Saved entries
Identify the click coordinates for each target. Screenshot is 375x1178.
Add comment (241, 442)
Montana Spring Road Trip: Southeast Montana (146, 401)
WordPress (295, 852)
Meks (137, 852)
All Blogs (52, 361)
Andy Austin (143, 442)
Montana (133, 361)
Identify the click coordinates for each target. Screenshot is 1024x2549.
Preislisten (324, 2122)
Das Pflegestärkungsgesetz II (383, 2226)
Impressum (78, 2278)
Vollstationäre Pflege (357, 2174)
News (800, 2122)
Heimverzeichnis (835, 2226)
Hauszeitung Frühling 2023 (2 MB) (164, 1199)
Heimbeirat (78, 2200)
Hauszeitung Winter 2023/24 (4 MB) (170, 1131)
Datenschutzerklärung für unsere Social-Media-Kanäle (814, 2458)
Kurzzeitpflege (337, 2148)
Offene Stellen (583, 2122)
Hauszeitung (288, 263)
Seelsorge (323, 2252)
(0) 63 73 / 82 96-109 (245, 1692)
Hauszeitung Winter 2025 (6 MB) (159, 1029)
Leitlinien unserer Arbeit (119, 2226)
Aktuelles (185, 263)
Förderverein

--- Exercise instructions ---
Every word in the records must appear in your copy exactly as it does above.

--- Answer ---
Identify the click coordinates for each target. Screenshot is 375x1178.
Add comment (241, 442)
Montana Spring Road Trip: Southeast Montana (146, 401)
WordPress (295, 852)
Meks (137, 852)
All Blogs (52, 361)
Andy Austin (143, 442)
Montana (133, 361)
Identify the click coordinates for each target. Screenshot is 1024x2549.
Preislisten (324, 2122)
Das Pflegestärkungsgesetz II (383, 2226)
Impressum (78, 2278)
Vollstationäre Pflege (357, 2174)
News (800, 2122)
Heimverzeichnis (835, 2226)
Hauszeitung Frühling 2023 (2 MB) (164, 1199)
Heimbeirat (78, 2200)
Hauszeitung Winter 2023/24 (4 MB) (170, 1131)
Datenschutzerklärung für unsere Social-Media-Kanäle (814, 2458)
Kurzzeitpflege (337, 2148)
Offene Stellen (583, 2122)
Hauszeitung (288, 263)
Seelsorge (323, 2252)
(0) 63 73 / 82 96-109 (245, 1692)
Hauszeitung Winter 2025 (6 MB) (159, 1029)
Leitlinien unserer Arbeit (119, 2226)
Aktuelles (185, 263)
Förderverein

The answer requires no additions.